Selected text >>

________________________________________

Dosdall, Flanders retire from school board

By Michael Jacobson

When the Paynesville Area School Board meets next week, its first meeting in 2004, for the first time in nearly two decades neither Maurice Dosdall nor Pat Flanders will be members of the board.

The two former board members - neither of whom ran for re-election last fall - have retired with a total of 31 years of experience on the school board. (Replacing them on the board will be former board member Lowell Haagenson and former administrator Bonnie Strobbe; incumbent Gretchen O'Fallon also was re-elected to another four-year term on the board.)

Dosdall was first elected to the board in May 1986 and served three terms (nine years) until 1995. Then, after a year's absence, he was elected again to the board in 1996 and served through 2003, a total of 16 and a half years on the school board.

Flanders was elected to the board in May 1989, took office in July 1989, and served until December 2003, a total of 14 and a half years. He also served as chairman of the board for the past five years, since February 1998.

Dosdall said he was interested in serving on the school board since his wife took a teaching job here in 1948. In the 1960s, he was member of the advisory building committee for the new high school, built in 1969. Then in the 1980s, he ran for the board and was elected.

Dosdall felt serving on the school board was a good way to do his civic duty, especially since it was something where he had interest. Schools, according to Dosdall, are the "government agency that's closest to the people." Either you have your own kids in school or you know someone who does, he said.

________________________________________

Given material >>
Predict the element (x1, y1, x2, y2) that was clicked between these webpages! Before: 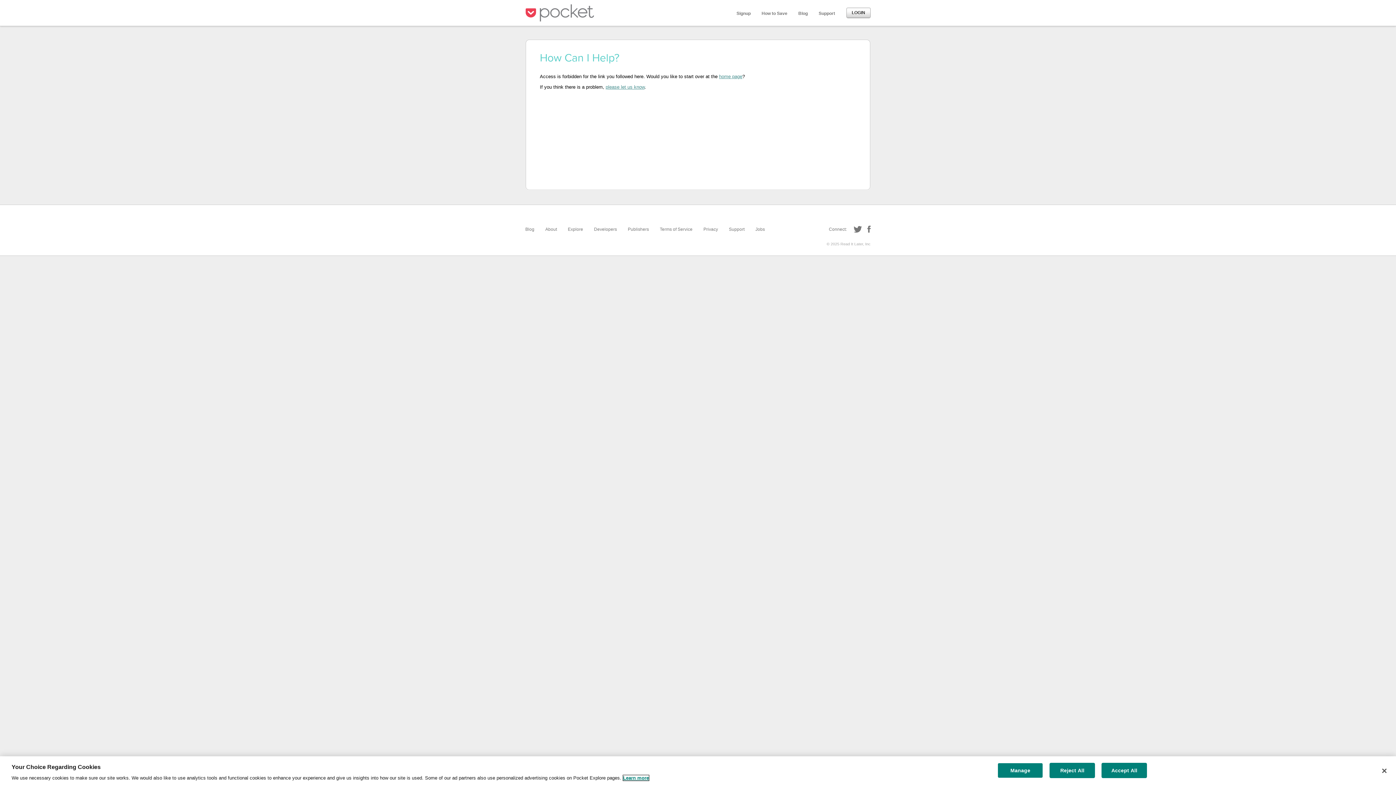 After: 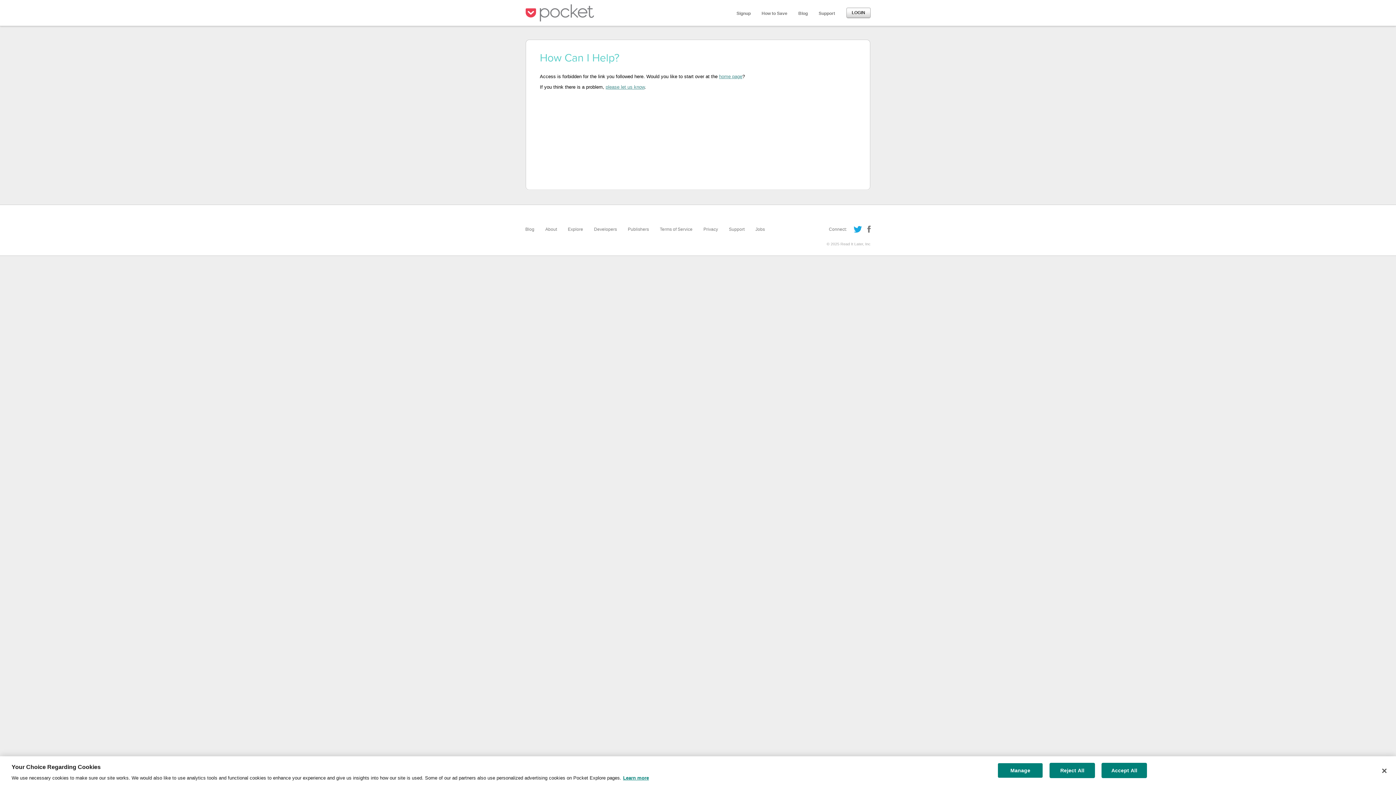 Action: bbox: (854, 225, 862, 233) label: Twitter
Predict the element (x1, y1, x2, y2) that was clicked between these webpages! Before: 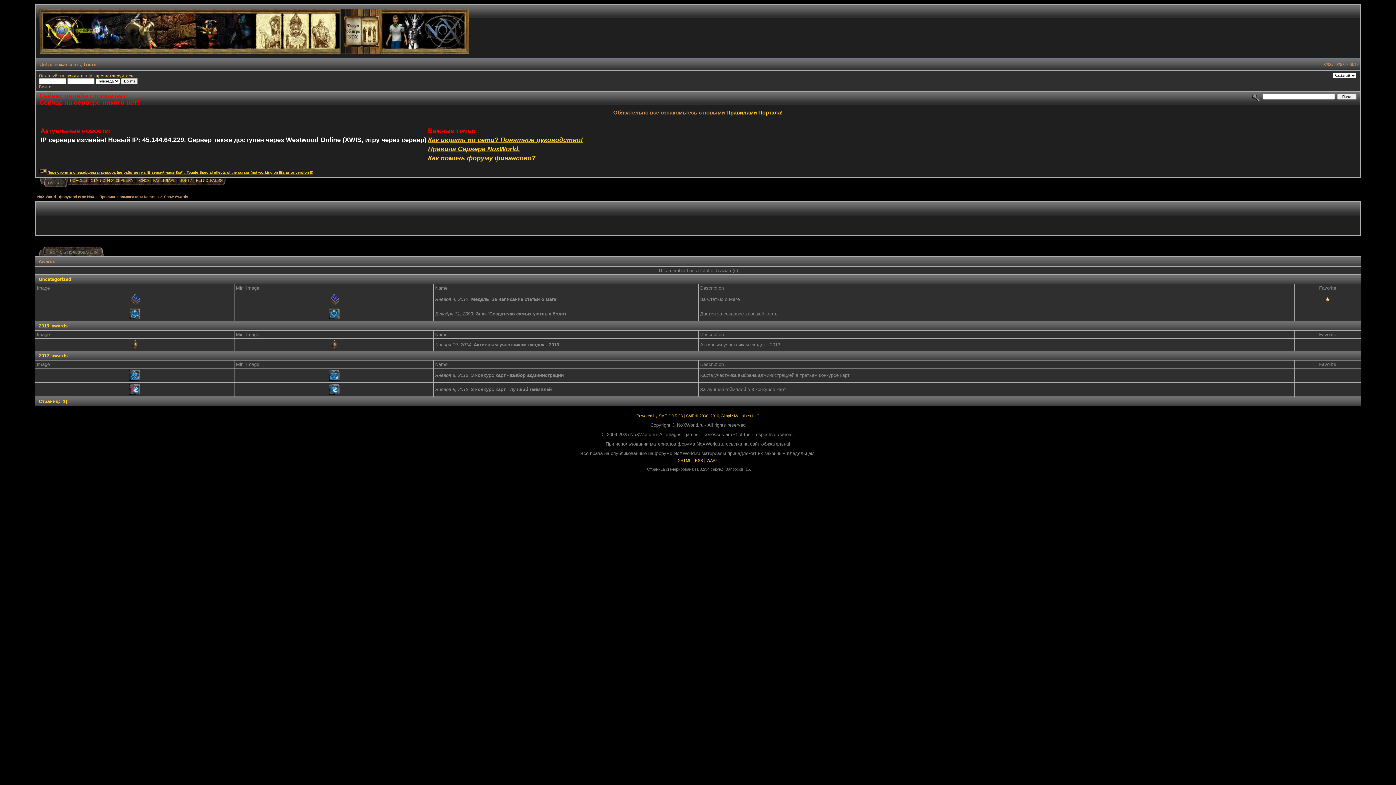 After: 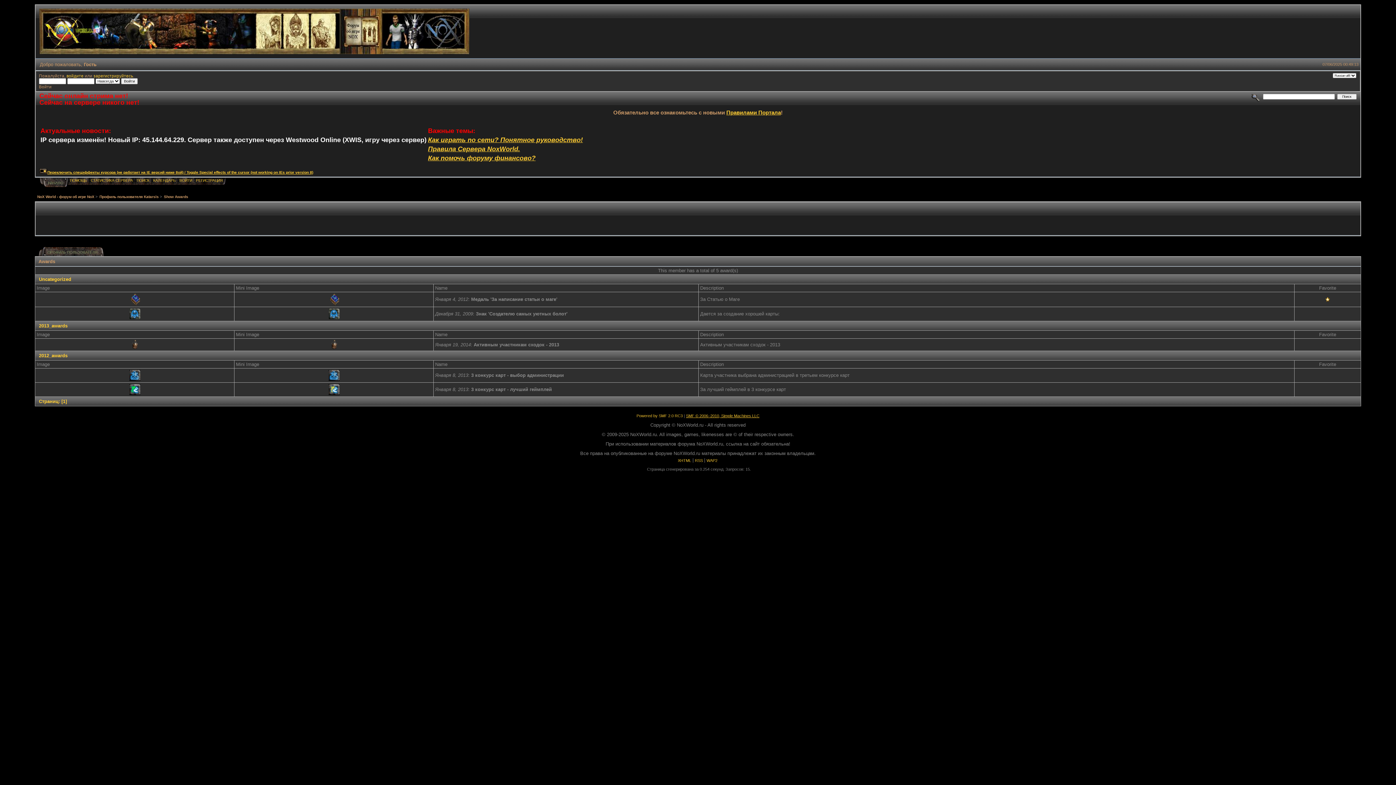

________________________________________

Exercise details >> Revise everything from "By Michael Jacobson" down to "years on the school board." in the school board article, changing "re-election" to "reelection", and write out that passage.

Answer >>
By Michael Jacobson

When the Paynesville Area School Board meets next week, its first meeting in 2004, for the first time in nearly two decades neither Maurice Dosdall nor Pat Flanders will be members of the board.

The two former board members - neither of whom ran for reelection last fall - have retired with a total of 31 years of experience on the school board. (Replacing them on the board will be former board member Lowell Haagenson and former administrator Bonnie Strobbe; incumbent Gretchen O'Fallon also was re-elected to another four-year term on the board.)

Dosdall was first elected to the board in May 1986 and served three terms (nine years) until 1995. Then, after a year's absence, he was elected again to the board in 1996 and served through 2003, a total of 16 and a half years on the school board.